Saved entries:
========================

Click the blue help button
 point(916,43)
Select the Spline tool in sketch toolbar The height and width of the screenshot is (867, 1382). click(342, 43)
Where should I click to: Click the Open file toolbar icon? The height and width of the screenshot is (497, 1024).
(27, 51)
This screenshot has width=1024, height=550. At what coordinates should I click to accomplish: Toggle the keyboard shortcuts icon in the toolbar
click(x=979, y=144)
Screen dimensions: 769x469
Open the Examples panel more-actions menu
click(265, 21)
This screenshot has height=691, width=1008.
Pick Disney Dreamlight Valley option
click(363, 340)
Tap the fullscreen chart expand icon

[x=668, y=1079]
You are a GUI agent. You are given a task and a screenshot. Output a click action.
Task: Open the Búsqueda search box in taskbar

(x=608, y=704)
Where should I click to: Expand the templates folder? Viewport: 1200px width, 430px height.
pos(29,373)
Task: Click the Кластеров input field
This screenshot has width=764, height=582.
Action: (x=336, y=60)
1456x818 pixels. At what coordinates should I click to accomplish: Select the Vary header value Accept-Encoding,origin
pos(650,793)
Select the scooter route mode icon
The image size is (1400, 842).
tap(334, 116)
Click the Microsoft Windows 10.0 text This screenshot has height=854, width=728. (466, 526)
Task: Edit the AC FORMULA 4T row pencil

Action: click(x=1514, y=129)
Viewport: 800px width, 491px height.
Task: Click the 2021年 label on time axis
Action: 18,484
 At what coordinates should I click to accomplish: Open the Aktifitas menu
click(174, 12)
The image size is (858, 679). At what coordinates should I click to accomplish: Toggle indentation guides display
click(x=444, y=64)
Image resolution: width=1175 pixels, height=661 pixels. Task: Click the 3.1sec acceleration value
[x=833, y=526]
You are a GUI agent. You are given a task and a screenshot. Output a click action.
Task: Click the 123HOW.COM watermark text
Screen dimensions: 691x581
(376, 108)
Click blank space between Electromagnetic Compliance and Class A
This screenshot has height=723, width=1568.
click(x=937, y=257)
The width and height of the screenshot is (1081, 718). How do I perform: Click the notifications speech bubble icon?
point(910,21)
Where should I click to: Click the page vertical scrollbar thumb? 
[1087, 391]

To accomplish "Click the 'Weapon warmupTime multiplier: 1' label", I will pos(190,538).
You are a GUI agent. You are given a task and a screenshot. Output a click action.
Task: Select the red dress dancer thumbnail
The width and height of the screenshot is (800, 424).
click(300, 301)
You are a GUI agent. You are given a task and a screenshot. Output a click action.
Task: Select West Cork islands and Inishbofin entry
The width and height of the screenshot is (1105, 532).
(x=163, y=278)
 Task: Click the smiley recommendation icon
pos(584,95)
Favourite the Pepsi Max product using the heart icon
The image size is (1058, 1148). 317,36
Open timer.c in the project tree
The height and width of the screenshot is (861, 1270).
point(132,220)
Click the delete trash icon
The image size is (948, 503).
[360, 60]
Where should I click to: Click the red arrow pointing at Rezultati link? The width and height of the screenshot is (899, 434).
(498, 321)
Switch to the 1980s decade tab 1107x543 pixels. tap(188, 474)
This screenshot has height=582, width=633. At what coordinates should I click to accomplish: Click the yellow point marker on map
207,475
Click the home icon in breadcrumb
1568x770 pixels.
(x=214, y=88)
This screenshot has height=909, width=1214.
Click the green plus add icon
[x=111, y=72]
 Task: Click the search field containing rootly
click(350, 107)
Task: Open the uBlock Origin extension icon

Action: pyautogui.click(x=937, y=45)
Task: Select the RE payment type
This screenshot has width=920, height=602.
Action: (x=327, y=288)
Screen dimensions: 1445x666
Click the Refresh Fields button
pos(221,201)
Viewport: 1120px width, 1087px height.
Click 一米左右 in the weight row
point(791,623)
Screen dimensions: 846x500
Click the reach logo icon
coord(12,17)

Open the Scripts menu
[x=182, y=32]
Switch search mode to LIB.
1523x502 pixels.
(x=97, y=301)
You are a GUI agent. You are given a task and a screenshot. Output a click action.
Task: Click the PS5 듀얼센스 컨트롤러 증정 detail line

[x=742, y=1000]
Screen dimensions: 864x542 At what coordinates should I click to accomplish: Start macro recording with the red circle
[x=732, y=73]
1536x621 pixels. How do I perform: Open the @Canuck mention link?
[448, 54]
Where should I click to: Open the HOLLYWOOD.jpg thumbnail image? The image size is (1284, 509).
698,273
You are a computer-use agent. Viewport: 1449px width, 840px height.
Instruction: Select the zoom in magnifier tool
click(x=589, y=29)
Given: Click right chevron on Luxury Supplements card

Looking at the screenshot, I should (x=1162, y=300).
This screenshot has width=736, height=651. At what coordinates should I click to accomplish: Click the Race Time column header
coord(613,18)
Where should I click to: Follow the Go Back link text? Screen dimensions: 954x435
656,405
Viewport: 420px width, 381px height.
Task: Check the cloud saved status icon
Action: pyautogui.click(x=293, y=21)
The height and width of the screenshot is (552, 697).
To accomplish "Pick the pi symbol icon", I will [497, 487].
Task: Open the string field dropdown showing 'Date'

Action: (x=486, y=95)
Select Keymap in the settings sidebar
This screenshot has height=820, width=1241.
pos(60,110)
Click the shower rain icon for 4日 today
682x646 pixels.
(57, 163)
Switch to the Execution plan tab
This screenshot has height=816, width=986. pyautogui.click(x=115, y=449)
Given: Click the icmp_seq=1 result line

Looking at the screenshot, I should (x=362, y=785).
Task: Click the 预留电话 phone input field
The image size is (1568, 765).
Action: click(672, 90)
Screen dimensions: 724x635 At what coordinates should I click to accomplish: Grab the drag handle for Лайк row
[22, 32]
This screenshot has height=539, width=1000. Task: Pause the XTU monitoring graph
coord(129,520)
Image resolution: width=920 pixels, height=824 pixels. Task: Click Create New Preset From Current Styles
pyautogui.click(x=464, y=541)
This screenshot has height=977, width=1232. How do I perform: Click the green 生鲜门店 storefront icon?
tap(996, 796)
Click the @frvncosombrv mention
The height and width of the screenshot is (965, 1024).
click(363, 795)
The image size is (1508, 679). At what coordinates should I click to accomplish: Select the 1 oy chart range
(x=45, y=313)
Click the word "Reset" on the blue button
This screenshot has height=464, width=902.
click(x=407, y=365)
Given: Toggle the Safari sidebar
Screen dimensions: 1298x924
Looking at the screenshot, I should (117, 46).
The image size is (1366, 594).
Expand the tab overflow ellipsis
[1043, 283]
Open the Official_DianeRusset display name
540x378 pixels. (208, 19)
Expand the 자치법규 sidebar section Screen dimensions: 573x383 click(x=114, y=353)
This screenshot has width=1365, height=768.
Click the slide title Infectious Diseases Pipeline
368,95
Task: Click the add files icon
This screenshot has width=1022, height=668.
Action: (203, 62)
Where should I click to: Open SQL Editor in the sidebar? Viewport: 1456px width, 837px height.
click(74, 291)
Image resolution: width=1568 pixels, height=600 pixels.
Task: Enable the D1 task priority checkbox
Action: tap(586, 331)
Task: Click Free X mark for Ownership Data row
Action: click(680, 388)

========================

From the data above, copy each line that holds "input".

RESPONSE:
Task: Click the Кластеров input field
Task: Click the 预留电话 phone input field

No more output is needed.